Parce que, voyez-vous, bien pire qu’un partenaire qui vous dit « je ne t’aime plus », il y a ce partenaire qui vous regarde dans les yeux et qui vous dit qu’il vous aime « parce que tu es belle ».

Ou lorsqu’il vous dit « je t’aime » en pensant à quel point vous êtes parfaite dans sa vie, à quel point vous répondez à ses besoins. A quel point vous avez coché toutes les cases dans sa checklist.

C’est parler d’ « amour » alors qu’en réalité, on parle d’obligation, de propriété, de droit, de mieux savoir que l’autre. C’est de ne même plus prendre la peine d’avancer masquer lorsque vos choix de vie contrarient ses opinions.

C’est de faire de l’ « amour » un champ de bataille de manipulation et de guerre émotionnelle.

C’est de le voir si bien s’en sortir que la situation dure des années.

C’est de le voir considérer que l’amour, c’est d’abord et avant tout l’amour de soi.

Et le pire, c’est que l’illusion de l’amour peut être une illusion parfaite.
C’est l’amour que l’on voit dans les films.
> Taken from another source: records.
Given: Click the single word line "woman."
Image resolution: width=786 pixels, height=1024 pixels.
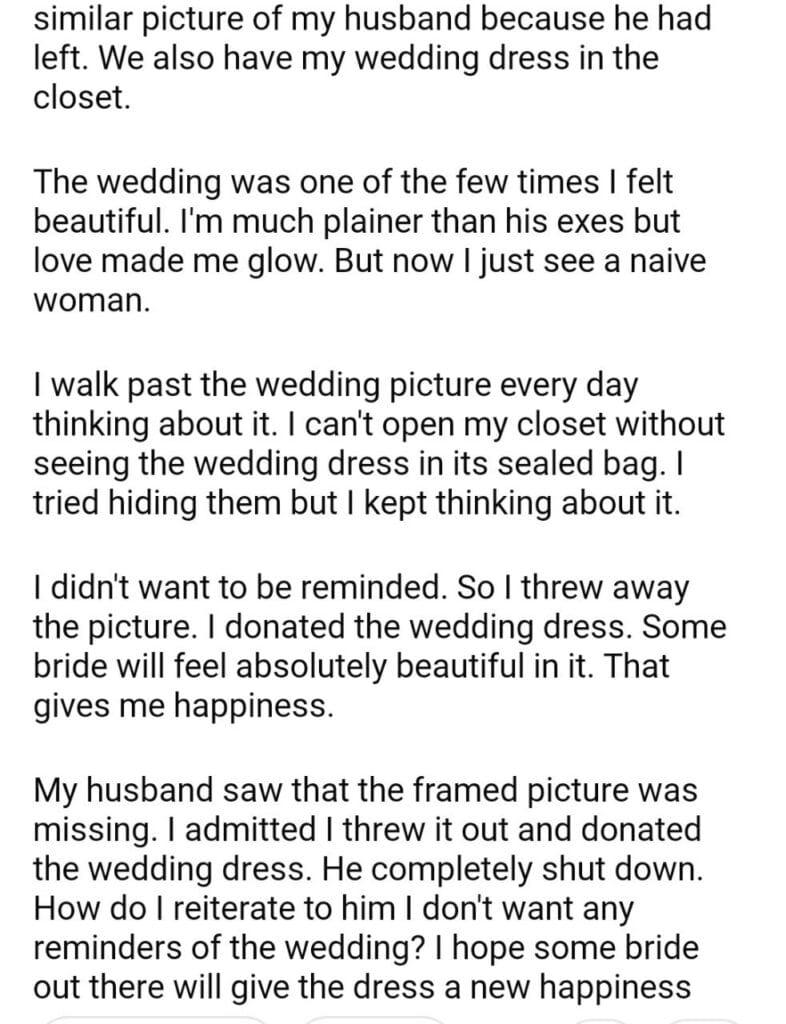Looking at the screenshot, I should pos(92,303).
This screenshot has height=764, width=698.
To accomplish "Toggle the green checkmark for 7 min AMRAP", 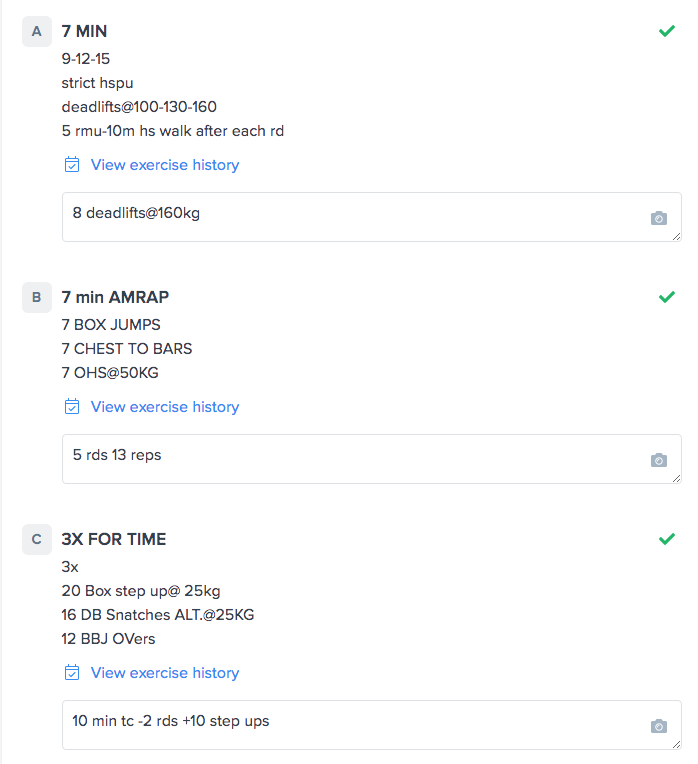I will 667,297.
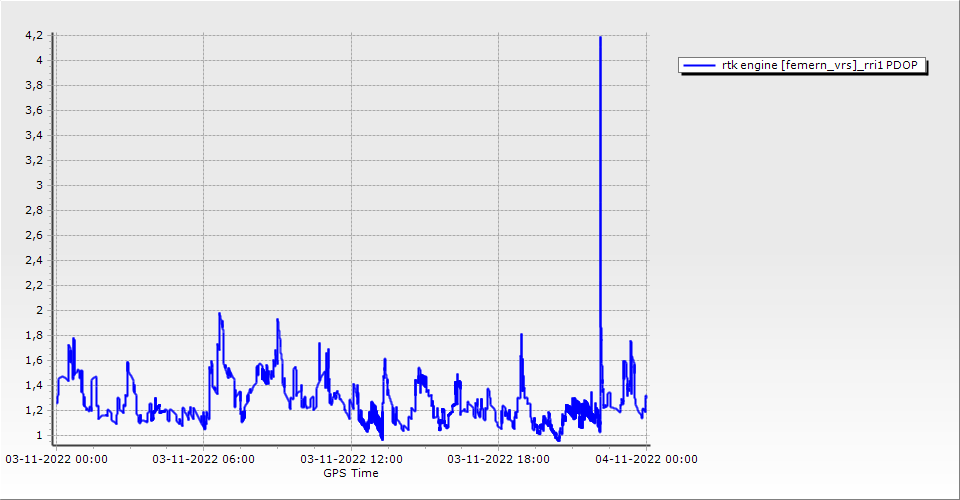Click the 2 value on the y-axis

coord(39,310)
Dans les chansons. Dans quasiment tous les livres que l’on lit. On le voit autour de nous, dans la vraie vie de nos parents, de nos amis. L’illusion de l’amour est partout.

En réalité, la peur de l’amour-illusion et la peur de l’abandon, c’est presque pareil.

Tous les deux s’articulent sur l’investissement  — injecter de l’énergie et des émotions dedans, parfois pendant des années  — uniquement pour le voir se dissiper, partir en fumée devant nos yeux.

Que votre partenaire vous quitte ou vous regarde dans les yeux en disant « je t’aime parce que tu es belle/beau », dans les deux cas vous n’avez plus que la sensation qui dit « oh mon dieu… »

Mais l’amour-illusion est plus douloureux —parce que votre partenaire y croit dur comme fer.

Et il veut que vous y croyiez aussi.

Ca n’est pas net comme une rupture. Dans la plupart des cas, il n’essaye même pas de vous quitter. Il pense réellement vous aimer. Il transpire l’illusion mais il le fait avec un sourire si sincère, sans aucune conscience de ce qu’il vous demande.

Ce dont j’ai le plus peur, c’est de voir l’illusion de l’amour se déployer alors qu’il me regarde avec cette expression déchirante et me dit de la manière la plus sérieuse du monde : « c’est ça l’amour, tu n’auras pas mieux que ça ! »
c’est à dire « c’est ce que tu peux attendre de mieux, c’est ce que tu mérites »

Alors que non. Pas du tout.

Et c’est ça qui est difficile.
Parce que :
1 – c’est la sensation la plus horrible du monde que de prendre conscience que l’on nage depuis longtemps dans une relation toxique,
et dans une moindre mesure
2 – parce que c’est à vous de le/la quitter. Et qu’il/elle ne comprendra même pas pourquoi.

L’illusion est pire que l’abandon

Parce qu’au moins, l’abandon est une libération. Et —  en plus —  c’est honnête.
Honnête l’un avec l’autre, honnête avec soi-même.